History of the CERES Ocean Validation Experiment (COVE)
After 17 years of continuous operation, the CERES Ocean Validation Experiment (COVE) at Chesapeake Light Station, has been indefinitely suspended due to structural concerns. In September 2016 Chesapeake Light was sold in GSA auction to a private investment consortium. All pertinent equipment as well as most instrumentation, power and communication hardware has been removed as of December 2016. All data acquisition operations were discontinued at that time.

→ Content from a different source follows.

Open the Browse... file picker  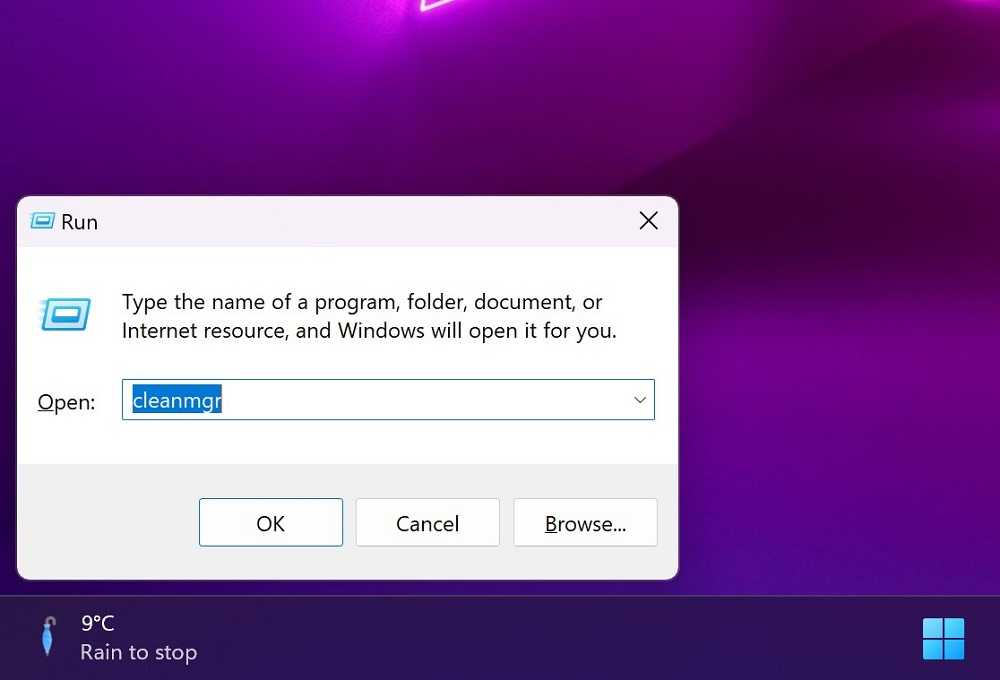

COVE was located on the Chesapeake Light Station, 25 km East of Virginia (near the mouth of the Chesapeake Bay). The Chesapeake Light Station was previously owned by the Department of Energy from October 2012 – September 2016 and the Coast Guard from 1965-2012. The site is located outside of the surf zone and far enough away from shore to make it an excellent validation site for space-borne retrievals of cloud and aerosol microphysics. The platform itself is small enough (25×25 meters) that the usual “island effect” associated with oceanic sites is negligible. Aerosol climatology at this location indicates optical depths and Angstrom exponents that are consistent with polluted urban aerosols, which is not surprising given its close proximity to Virginia Beach and Norfolk, VA. These urban aerosols will also have an impact on the marine clouds at the site. Not all air masses at Chesapeake Light Station are polluted, however, as easterly winds from occasional synoptic systems and frequent sea breezes provide a marine aerosol source. Hence, the Chesapeake Light Station is an excellent location to study the impact of anthropogenic aerosols on cloud microphysical properties (i.e., the indirect effect).

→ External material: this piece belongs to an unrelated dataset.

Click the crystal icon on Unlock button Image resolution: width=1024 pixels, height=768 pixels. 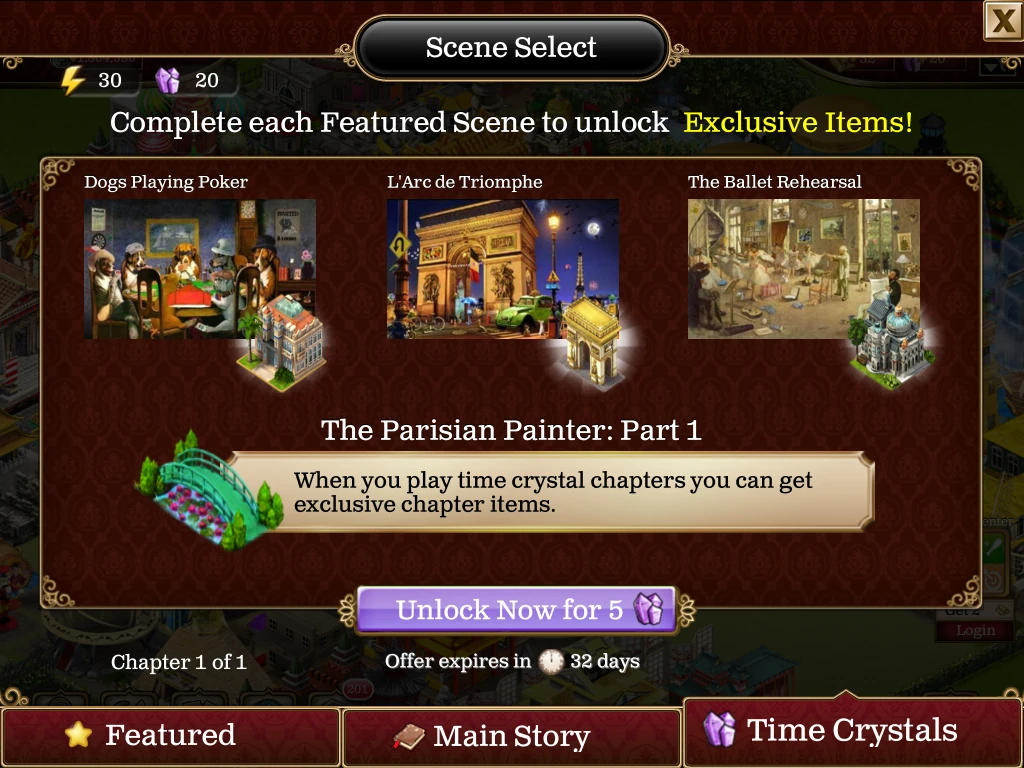click(648, 609)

Instrumentation was located at the housing level and on the roof of the accompanying lookout tower at 37 meters above the surface, which included the Baseline Surface Radiation Network (BSRN) instrument suite (uplooking shaded and unshaded broadband pyranometers, shaded pyrgeometers; downlooking pyranometers and pyrgeometers, and normal incidence pyrheliometers), an AERONET sunphotometer, uplooking and downlooking Multi-Filter Rotating Shadowband Radiometers (MFRSRs), a micropulse lidar, pressure, temperature, relative humidity, National Oceanic and Atmospheric Administration (NOAA) Global Positioning System Integrated Precipitable Water Vapor (GPS-IPW), National Data Buoy Center (NDBC) meteorology data (e.g. temperature, wind, pressure, etc.). BSRN instrumentation provided continuous data from May 2000 – October 2016. Aerosol Robotic Network (AERONET) provided data from October 1999 – January 2016. NDBC has standard meteorological data from August 1984 – June 2016.
The team looks forward to the “data analysis phase” of the CERES Ocean Validation Experiment conducting extensive post-analysis on the COVE data, writing papers and publishing their findings in scientific journals.